The possibility of US-brokered peace talks between Israel and the Palestinians is the focus of the top story in Haaretz. The paper reports that Palestinian Authority President Mahmoud Abbas presented President Donald Trump and his staff papers and maps from negotiations with former Israeli prime minister Ehud Olmert a decade ago, “according to which the sides significantly reduced the gaps between them concerning the borders.” In the meeting between the two leaders last week, the paper reports, Abbas said that Israel and the Palestinians had reached a jumping off point for future peace negotiations. The report cites a “senior Palestinian official,” but gives no additional information about the source.

The official tells the paper that the Palestinian leadership in Ramallah is interested in renewed peace negotiations, but cannot bring itself to engage in them when Israel backs off its previous commitments. “Our aim is to advance, and if we reach agreements on borders we can bridge the gaps on all other issues,” the official tells Haaretz.

But neither Abbas nor Erdogan appear as the top story in Yedioth Ahronoth. That honor goes to thousands of dentists who are part of a new initiative by the Health Ministry to get more of them to provide free dental care to Israeli children around the country. As part of the newspaper’s recent agenda of highlighting the problems in hospitals and medical issues in general, it reports that the final touches are being put on reforms that would bring private dentists into the public healthcare system. “Plugging the cavity” is the clever headline the paper comes up with to report on the dental measure.
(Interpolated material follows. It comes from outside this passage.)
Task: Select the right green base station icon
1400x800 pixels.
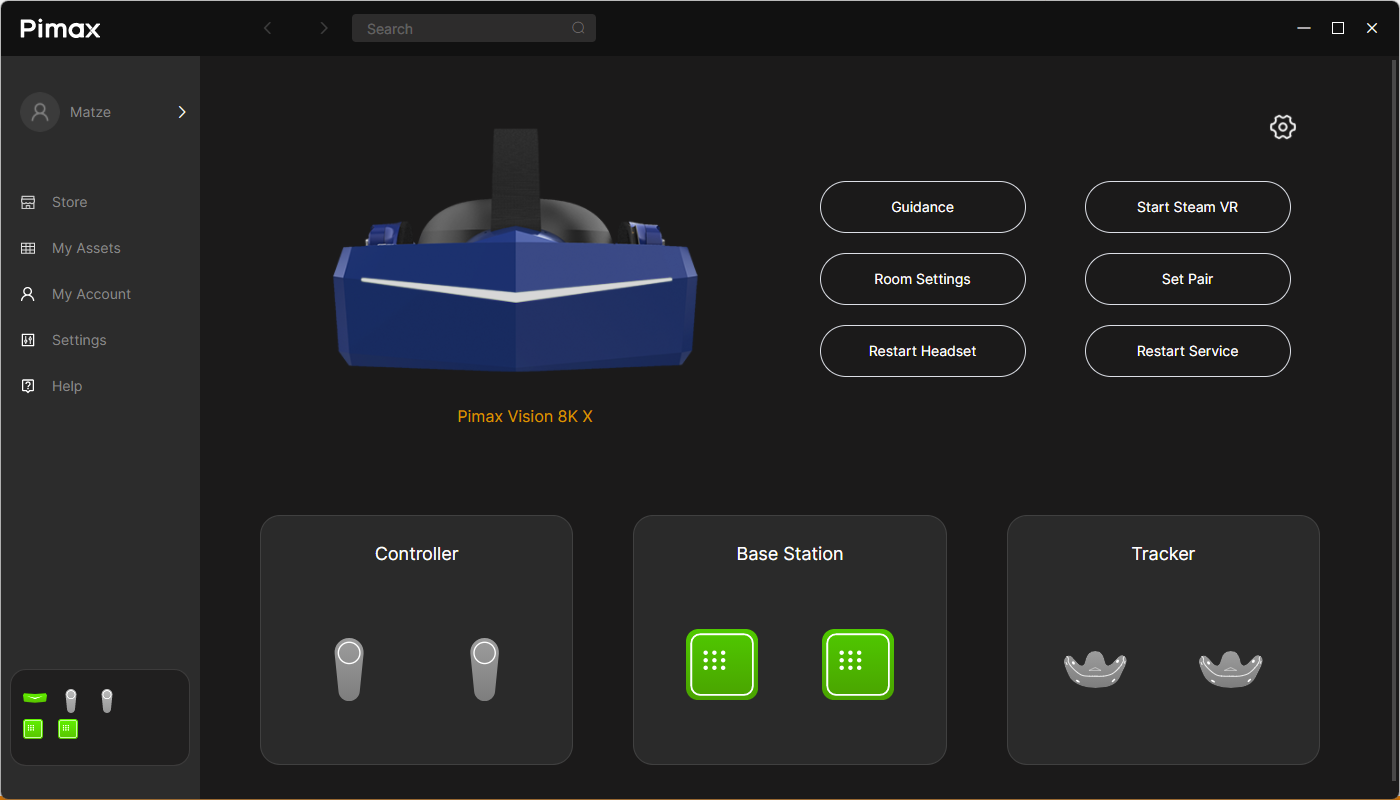Action: point(857,664)
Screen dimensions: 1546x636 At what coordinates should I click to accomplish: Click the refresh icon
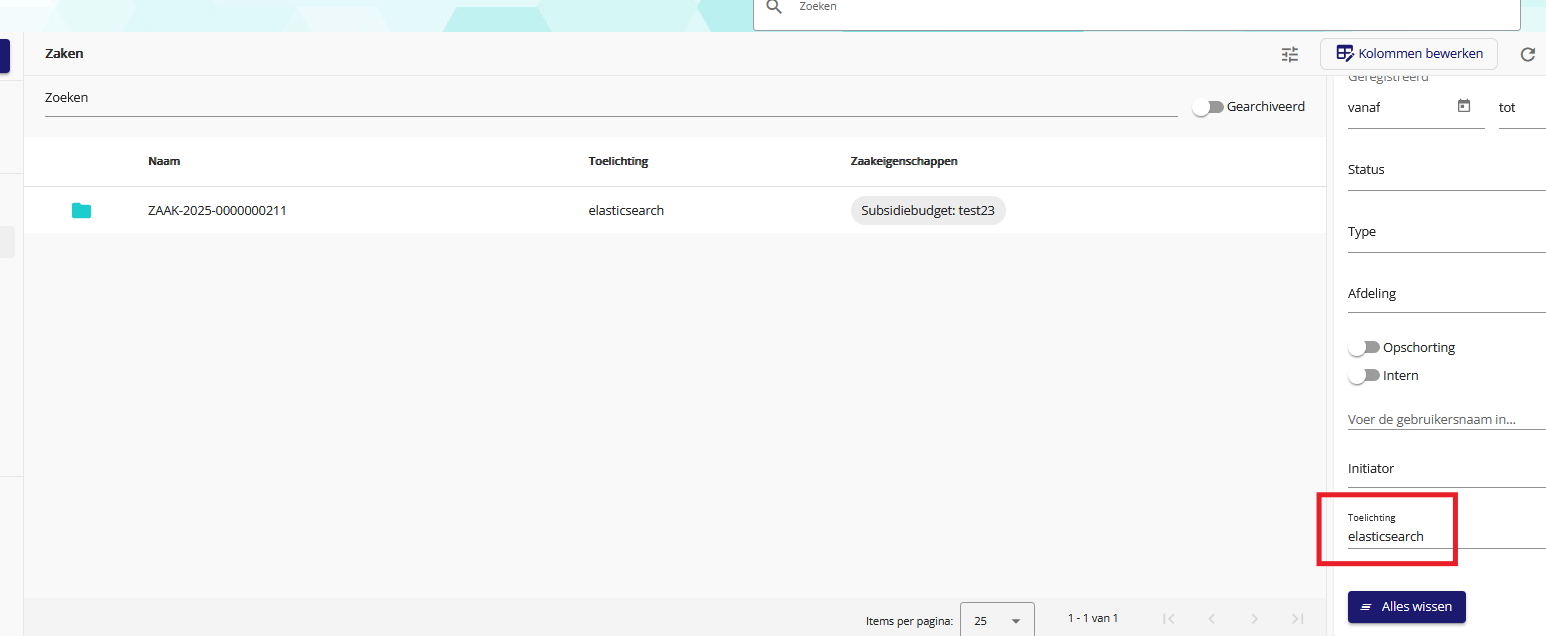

Elsewhere, Yedioth reports that police have marked a 79% increase in the number of tickets issued for talking on the phone or texting while driving since the beginning of the year, after having started a new sting operation to crack down on violators of the law.

The video of Palestinian prisoner Marwan Barghouti breaking a hunger strike by eating a candy bar apparently planted in his prison cell by Israeli authorities continues to generate a buzz in the local papers. Israel Hayom accuses the head of the Joint List of Arab parties, Ayman Odeh, of whitewashing the issue by calling convicted terrorists “political prisoners who are fighting a good fight.”

Yedioth Ahronoth gives the details of how the prison authorities planted the candy bar to entrap Barghouti, and reports that sales of Tortit, the candy bar they planted, have skyrocketed since the video came out. It provides no hard statistics to back up the claim; it just says that Israelis are flocking to convenience stores to buy them (having checked a few convenience stores and found that there were none in stock). With Tortit consumption on the rise, it’s a good thing their dental care is improving.